We met up with Professor Kazu at the train station and walked together to Kyoto University where he gave a presentation of the current studies he and his colleagues were doing. They conducted a field research in the typhoon Haiyan struck regions of Tacloban and were in the process of studying material resiliency and reaction to violent wind movement during typhoons. Together with the U.P. College of Architecture, data from the experiments would be used for design applications for the purpose of assessment and the redesign of facilities for sustainable typhoon resistant structures in the Philippines.

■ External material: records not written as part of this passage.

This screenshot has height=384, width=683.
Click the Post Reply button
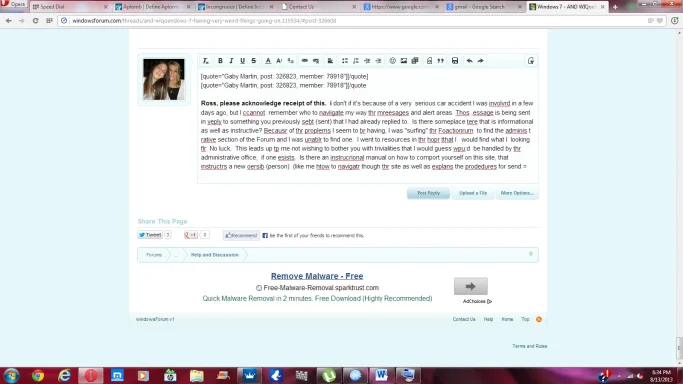pyautogui.click(x=428, y=193)
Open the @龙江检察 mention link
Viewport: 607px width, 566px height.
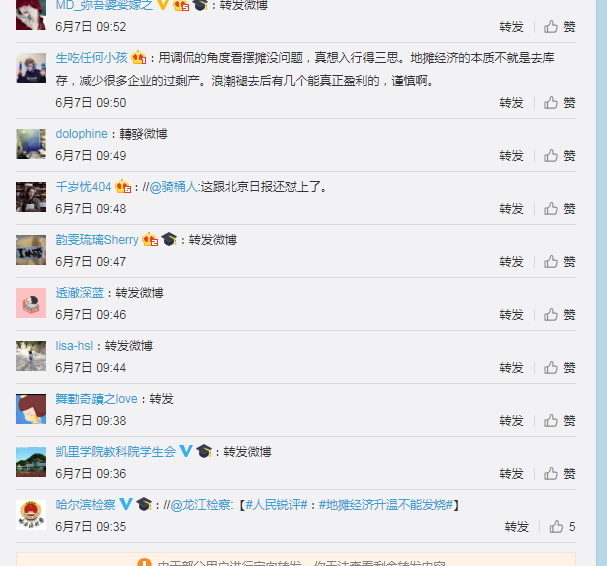(x=201, y=505)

Shortly after the presentation we visited the enormous wind tunnel testing lab housed in one of the buildings inside the campus. We were given the chance to experience typhoon wind speeds by standing in direct path of the windblast coming from the massive turbine. Our hair wafted with the generated wind deforming the skins over our faces. It was amusing until I realized the business of studying typhoons is something we Filipinos should be conducting ourselves. Nothing was mediocre about the lab. It screamed serious and as we moved on to another section of the facility my deepest thoughts rested on why something so simple was still impossible to do in the Philippines.
They showed us a huge projectile gun shooting off, in a controlled manner, wood, rock, and metal replicating loose materials blown away by wind during a typhoon. It shot objects onto walls and barriers made of materials based on actual field studies in Tacloban. The campus was equipped to the teeth with the tools needed for such research. The UP College of Architecture and Kyoto University promised to work together in hopes of coming up with viable solutions proven by solid data aiming to amplify the resiliency of future structures against typhoons in our region.

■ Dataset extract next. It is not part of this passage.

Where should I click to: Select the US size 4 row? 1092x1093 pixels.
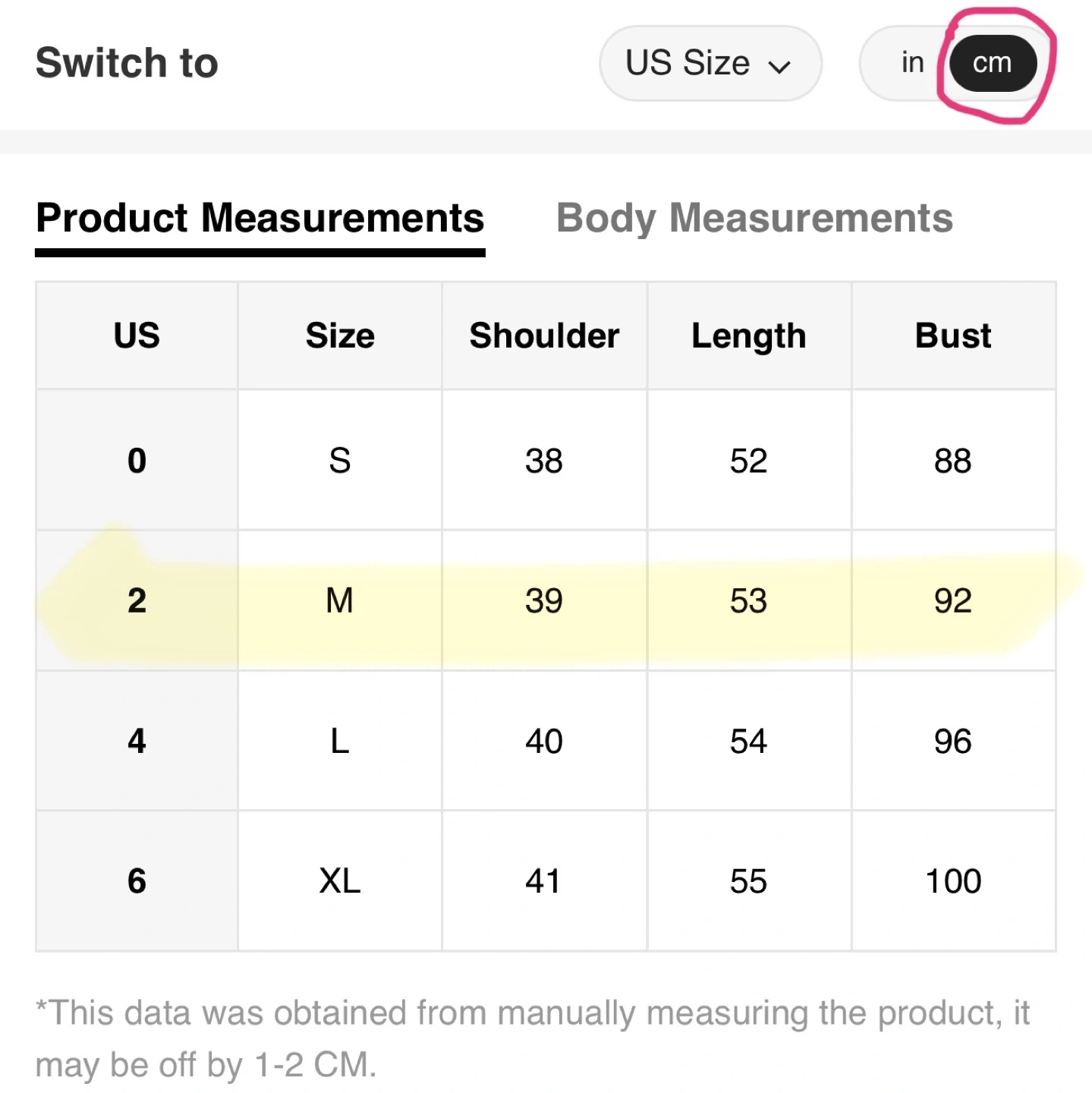point(137,741)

After the staggering and impressive display of precise data collection we relaxed our academic minds with a visit to the temples in the area. We walked up Kiyomizudera Temple or roughly translated to English as “Pure Water Temple.” Kiyomizudera rested on top of a steep approach that overlooked Kyoto from the Higashiyama district, a busy street lined with shops and restaurants that serviced all those who visited the temple for centuries.
The main feature of the temple was the high wooden stage jutting out from the main hall. The stage rose 13 meters from the ground and was a construct of pure wood. There weren’t any metal joiners, nails, and bolts. Everything holding it together were made of wood, perhaps some already centuries old. Eight to nine other buildings at the Kiyomizudera were undergoing renovation during our visit. In the coming decade it could be expected that these would be completed and the entire complex of temples would generate an even greater impact and leave indelible impressions on all those who would visit.
A hefty sushi dinner followed after and we had to walk around the area to help our stomachs settle the large meal. Another of Tadao Ando’s works was in the next block and so we again were able to experience his signature concept. Ando’s works plays with the huge contrast of the heavy and the light. He uses heavily grounded concrete construction allowing views and light from the outside to seep into Zen-like pockets of spaces within the building. The simple angles of construction of Tadao Ando’s work are very minimalist. They are almost sterile, evoking calm and peace. It presented a huge contrast to the shopping district next to it with narrow streets and façades adorned with an impossible number of signs, colors, and designs rendering the place confusing with an explosion of detail.
The streets of the old district were pedestrianized and were protected with uniform roof covering. The place teemed of people scurrying for trinkets, food experiences, or services. We melded with the crowd and explored the place each on our own pace. Time ran perceptively fast in such a setting. It's a Peter Bosselman theory. It wasn’t long before I found myself walking alone. With the deepening darkness, the time ticking fast, and the looming early wake-up call the next day for our flight to Fukuoka, it would seem that I got lost but I honestly did not. It, however, came at an inconvenience to all and so with all sincerity let it be written that I humbly and reverently apologise. It does come with a priceless story however, something that I can foresee being told or at least remembered over and over. There was worry and anxiety on Tong’s face, Guiab’s worried haste to look for me, and the unsettling wait at Starbucks with Professor Kazu not knowing what went wrong.